I sighed and got up not noticing that Izzy was looking at me concerned, obviously catching on that I was sad.  Izzy grabbed my hand and looked at me sad, and I looked down at him and faked a smile but he knew better than that. "Corro what is wrong?" I felt my tears welling up and I couldn't talk for fear that I would cry in front of the man who I still love with all my heart. At that thought I lost control and the tears fell.  Izzy noticed and gently pulled me down onto his lap, I laid my head on his shoulder. Izzy was rubbing my back and gently rocking trying to calm me down, but it was honestly not helping. I pulled away  but failed to get away because Izzy was stronger than  remember him being.
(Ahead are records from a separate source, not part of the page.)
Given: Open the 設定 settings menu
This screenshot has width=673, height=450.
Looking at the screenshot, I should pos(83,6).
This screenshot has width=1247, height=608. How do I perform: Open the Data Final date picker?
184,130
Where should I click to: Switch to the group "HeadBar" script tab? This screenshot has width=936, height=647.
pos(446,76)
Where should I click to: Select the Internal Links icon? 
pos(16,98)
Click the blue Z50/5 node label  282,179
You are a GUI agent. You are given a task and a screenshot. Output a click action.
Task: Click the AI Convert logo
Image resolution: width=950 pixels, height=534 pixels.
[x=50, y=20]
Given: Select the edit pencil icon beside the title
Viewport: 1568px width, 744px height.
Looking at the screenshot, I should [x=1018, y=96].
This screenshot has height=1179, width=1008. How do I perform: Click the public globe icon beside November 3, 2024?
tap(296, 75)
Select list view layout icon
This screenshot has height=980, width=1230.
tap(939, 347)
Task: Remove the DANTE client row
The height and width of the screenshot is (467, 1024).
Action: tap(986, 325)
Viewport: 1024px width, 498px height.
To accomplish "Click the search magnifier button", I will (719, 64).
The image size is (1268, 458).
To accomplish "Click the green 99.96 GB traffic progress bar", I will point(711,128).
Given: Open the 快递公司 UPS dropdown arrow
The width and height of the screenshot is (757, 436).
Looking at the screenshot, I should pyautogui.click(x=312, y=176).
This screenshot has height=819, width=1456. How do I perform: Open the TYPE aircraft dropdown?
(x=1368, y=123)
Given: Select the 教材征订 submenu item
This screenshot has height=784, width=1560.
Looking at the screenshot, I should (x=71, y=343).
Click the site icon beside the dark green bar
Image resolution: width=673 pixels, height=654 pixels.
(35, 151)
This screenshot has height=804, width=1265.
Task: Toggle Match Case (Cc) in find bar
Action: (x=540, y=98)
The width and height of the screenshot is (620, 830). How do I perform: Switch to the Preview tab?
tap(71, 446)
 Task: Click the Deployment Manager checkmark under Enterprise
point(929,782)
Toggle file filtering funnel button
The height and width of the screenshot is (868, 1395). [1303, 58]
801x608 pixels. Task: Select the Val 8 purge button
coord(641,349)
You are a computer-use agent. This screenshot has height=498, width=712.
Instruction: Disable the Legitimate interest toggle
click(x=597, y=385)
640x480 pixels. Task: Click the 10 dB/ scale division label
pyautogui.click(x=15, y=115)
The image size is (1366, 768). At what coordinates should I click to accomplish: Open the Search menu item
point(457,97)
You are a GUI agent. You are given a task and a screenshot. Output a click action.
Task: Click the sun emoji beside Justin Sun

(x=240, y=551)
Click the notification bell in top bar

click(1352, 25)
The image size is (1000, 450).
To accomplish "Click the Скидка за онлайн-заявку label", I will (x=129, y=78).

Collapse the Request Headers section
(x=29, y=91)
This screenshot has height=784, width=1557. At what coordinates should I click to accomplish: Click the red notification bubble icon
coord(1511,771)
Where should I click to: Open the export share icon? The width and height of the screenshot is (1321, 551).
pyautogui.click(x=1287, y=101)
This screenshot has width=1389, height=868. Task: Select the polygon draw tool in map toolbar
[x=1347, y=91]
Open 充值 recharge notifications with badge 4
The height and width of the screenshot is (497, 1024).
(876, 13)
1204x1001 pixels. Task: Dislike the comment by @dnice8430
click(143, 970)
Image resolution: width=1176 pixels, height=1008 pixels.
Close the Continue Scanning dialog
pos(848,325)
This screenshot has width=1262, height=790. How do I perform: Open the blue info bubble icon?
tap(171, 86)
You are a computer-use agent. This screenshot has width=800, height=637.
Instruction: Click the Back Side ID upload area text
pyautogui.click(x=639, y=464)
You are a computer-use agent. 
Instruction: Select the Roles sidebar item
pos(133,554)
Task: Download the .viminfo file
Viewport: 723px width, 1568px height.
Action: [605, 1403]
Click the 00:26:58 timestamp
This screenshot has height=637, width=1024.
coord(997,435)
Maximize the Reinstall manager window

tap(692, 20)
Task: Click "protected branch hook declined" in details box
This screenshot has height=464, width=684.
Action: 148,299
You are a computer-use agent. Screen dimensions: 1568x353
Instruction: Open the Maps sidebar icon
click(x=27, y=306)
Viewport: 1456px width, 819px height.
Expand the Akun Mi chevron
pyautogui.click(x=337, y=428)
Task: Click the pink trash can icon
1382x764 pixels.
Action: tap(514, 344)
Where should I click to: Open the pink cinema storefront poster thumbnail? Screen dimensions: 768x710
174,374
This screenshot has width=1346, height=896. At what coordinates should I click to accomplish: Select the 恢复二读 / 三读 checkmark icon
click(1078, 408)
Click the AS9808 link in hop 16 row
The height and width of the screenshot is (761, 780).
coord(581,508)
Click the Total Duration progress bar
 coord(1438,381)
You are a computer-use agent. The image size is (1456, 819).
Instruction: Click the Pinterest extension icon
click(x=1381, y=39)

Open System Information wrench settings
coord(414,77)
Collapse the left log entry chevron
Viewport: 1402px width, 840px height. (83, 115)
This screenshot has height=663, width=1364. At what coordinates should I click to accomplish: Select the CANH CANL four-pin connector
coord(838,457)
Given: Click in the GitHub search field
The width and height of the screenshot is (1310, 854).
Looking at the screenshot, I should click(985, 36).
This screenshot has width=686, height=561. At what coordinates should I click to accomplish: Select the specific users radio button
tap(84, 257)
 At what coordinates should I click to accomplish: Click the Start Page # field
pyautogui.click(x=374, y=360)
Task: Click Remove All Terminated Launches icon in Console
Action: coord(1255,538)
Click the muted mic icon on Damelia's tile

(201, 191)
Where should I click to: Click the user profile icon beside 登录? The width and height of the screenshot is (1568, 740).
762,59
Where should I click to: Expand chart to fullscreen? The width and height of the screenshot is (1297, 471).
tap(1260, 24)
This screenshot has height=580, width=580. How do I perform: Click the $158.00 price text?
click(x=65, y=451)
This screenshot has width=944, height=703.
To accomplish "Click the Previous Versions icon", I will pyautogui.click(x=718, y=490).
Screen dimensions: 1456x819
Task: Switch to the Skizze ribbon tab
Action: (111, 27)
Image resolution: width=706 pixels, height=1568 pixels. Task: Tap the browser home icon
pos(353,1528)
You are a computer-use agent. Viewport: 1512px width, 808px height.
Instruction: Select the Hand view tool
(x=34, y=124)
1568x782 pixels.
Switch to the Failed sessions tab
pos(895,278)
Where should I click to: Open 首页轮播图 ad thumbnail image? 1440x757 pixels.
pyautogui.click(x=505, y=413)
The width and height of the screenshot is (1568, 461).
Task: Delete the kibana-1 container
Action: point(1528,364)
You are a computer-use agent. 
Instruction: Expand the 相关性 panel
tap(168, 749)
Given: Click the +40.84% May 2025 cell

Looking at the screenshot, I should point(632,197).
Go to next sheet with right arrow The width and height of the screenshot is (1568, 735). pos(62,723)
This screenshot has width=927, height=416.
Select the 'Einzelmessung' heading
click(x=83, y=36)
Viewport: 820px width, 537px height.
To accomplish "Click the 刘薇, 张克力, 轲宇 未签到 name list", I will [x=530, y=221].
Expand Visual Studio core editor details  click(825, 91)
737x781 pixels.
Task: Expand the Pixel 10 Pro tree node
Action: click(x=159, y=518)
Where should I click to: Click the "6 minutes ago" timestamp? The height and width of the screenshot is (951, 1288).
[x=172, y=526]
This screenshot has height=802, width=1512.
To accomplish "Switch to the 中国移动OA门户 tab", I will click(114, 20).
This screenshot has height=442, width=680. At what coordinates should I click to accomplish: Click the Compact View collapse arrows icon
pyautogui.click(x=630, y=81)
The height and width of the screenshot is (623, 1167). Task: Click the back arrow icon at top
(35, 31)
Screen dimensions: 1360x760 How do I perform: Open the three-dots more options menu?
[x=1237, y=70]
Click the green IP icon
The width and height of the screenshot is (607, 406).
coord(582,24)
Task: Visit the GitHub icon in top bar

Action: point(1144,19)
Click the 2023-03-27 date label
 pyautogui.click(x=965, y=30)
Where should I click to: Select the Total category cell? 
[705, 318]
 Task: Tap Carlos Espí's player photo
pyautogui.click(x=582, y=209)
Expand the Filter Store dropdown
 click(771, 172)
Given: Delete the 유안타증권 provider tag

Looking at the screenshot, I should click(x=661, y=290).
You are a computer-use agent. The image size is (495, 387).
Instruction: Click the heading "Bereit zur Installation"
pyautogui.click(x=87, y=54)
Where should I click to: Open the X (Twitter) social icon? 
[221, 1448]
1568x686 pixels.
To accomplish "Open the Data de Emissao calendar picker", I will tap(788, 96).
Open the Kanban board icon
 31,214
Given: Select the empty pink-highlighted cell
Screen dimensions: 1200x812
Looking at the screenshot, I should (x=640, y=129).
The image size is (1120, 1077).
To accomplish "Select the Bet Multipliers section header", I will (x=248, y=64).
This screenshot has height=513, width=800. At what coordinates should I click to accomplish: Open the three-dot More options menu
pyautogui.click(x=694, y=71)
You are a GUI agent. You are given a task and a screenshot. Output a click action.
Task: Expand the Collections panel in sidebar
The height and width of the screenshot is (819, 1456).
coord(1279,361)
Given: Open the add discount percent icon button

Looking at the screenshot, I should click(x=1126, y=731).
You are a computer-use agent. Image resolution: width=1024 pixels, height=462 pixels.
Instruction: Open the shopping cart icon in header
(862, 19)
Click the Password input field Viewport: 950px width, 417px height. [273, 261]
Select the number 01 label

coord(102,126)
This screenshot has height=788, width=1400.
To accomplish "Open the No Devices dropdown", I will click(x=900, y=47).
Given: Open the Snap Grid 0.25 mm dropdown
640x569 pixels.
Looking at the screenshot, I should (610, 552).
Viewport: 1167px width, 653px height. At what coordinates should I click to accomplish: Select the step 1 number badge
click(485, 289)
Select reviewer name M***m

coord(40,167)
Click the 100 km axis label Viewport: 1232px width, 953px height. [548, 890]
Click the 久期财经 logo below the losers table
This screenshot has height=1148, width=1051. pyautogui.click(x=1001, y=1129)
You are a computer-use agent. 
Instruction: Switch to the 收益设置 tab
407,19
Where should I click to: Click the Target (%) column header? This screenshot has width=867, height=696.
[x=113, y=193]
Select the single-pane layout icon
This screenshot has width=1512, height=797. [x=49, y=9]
I gave up fighting and just cried into his shoulder. His clothes were already wet anyway, maybe he won't feel my tears soaking his shirt. Laying in Izzy's arms I felt whole, better than I have ever felt.  He held me close and was humming a song I recognized immediately as "Something to believe in" by the american artist Danny Blu. I smiled knowing that he still remembered that song and I soon calmed down. I sighed out the last of my tears and snuggled into Izzy. Izzy laid down and pulled me with him and I did not care, I was in his arms again nothing else matters. 

I was listening to Izzy's heartbeat as he played with my hair in silence when my phone went off startling us both. I looked down and it was my mothers Caller ID. "Shit!" 


Izzy sat up and looked at me confused. ""Hey, Corro what's the matter dude?"  I was by now pacing the room, my fingers through my messy hair. "My mom doesn't approve of 'gay' relations and I am supposed to babysit my 15 year old  sister Ava Rose for a week while mom and dad go overseas on a vacation. From what i don't know but yea....  and with you here and how sexually driven I am... with how you still make me feel Izzy... This is not going to plan out good!" I stopped pacing and sunk into the chair, my face in my hands sighing in frustration.  Izzy got up and walked over to me, placing his hands on my shoulder. "Is that why you broke up with me a couple years ago.... your mother?" 

I nodded, crying silently. Izzy squatted down and took my wet hands in his and kissed them. He looked up at me and  wiped my tears with his thumbs, slowly leaning in to kiss me. I closed the space between us, gently kissing Izzy's soft lips. Our lips moved in perfect sync, a perfect fit. My lips slightly more plump than his. I missed this... I missed this man.... I missed my Izzy bear. 

When we pulled apart I rested my head on his and looked into his eyes. I didn't wan't Izzy to ever leave me again. He is my love... my life. If people do not like that I Corro am in love with Izzy, than they can simply suck my fuck.